* [DIRECTIONS]: Please output the section of the listing below that opens with the line containing "Task: Click the shopping cart icon" and closes with the line containing "Where should I", exactly and with nothing else.

SOURCE MATERIAL: Begin

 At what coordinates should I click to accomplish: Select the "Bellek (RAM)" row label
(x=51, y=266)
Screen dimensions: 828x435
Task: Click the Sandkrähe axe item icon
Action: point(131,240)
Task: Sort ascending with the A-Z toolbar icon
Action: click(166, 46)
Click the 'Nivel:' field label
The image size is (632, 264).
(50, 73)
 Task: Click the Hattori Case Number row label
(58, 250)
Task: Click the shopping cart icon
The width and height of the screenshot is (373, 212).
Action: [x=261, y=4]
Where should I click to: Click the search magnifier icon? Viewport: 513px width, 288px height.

SOURCE MATERIAL: End
SOURCE MATERIAL: Begin

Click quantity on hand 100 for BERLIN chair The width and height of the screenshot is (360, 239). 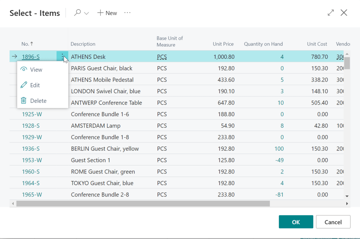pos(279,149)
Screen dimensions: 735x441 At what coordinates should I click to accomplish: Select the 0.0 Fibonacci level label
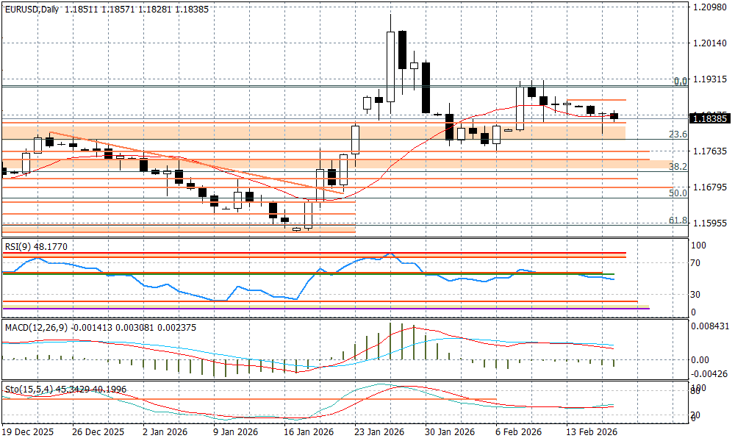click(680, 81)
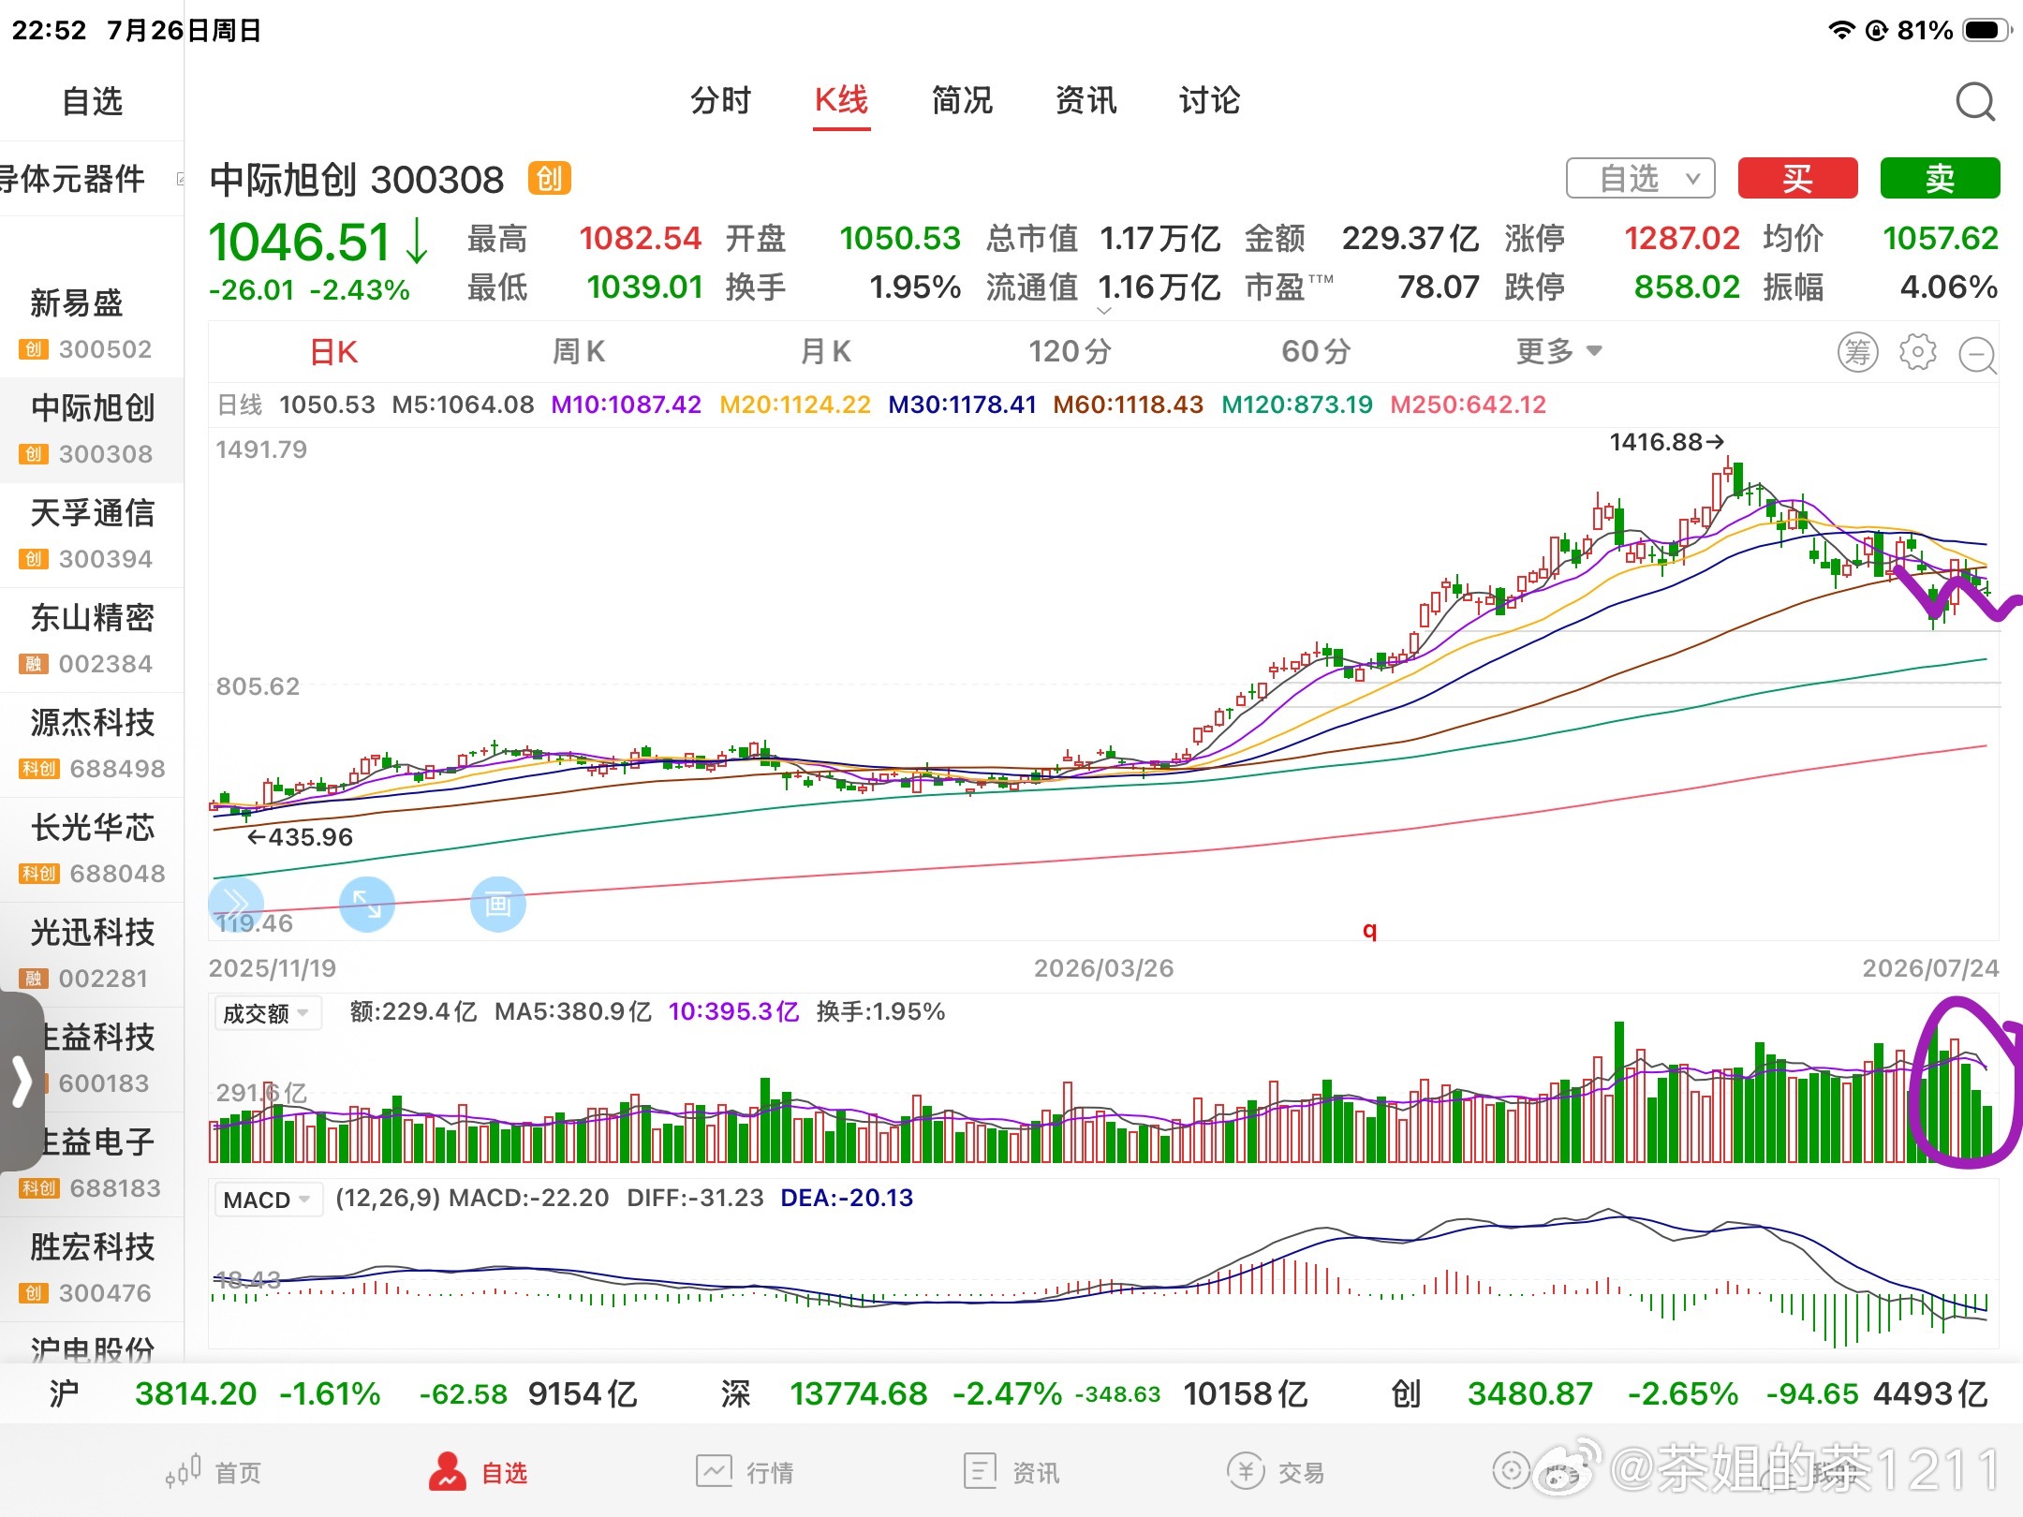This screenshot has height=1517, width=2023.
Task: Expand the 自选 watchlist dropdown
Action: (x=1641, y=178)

SOURCE MATERIAL: End
SOURCE MATERIAL: Begin

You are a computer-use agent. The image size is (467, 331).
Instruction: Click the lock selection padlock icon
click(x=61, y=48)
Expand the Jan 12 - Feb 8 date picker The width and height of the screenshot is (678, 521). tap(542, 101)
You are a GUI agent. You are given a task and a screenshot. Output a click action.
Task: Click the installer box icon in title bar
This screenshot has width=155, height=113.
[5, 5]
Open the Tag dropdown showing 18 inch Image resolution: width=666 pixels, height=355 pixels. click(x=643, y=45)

SOURCE MATERIAL: End

* [RESPONSE BELOW]:
Task: Click the shopping cart icon
The width and height of the screenshot is (373, 212).
Action: [x=261, y=4]
Where should I click to: Click the search magnifier icon? Viewport: 513px width, 288px height.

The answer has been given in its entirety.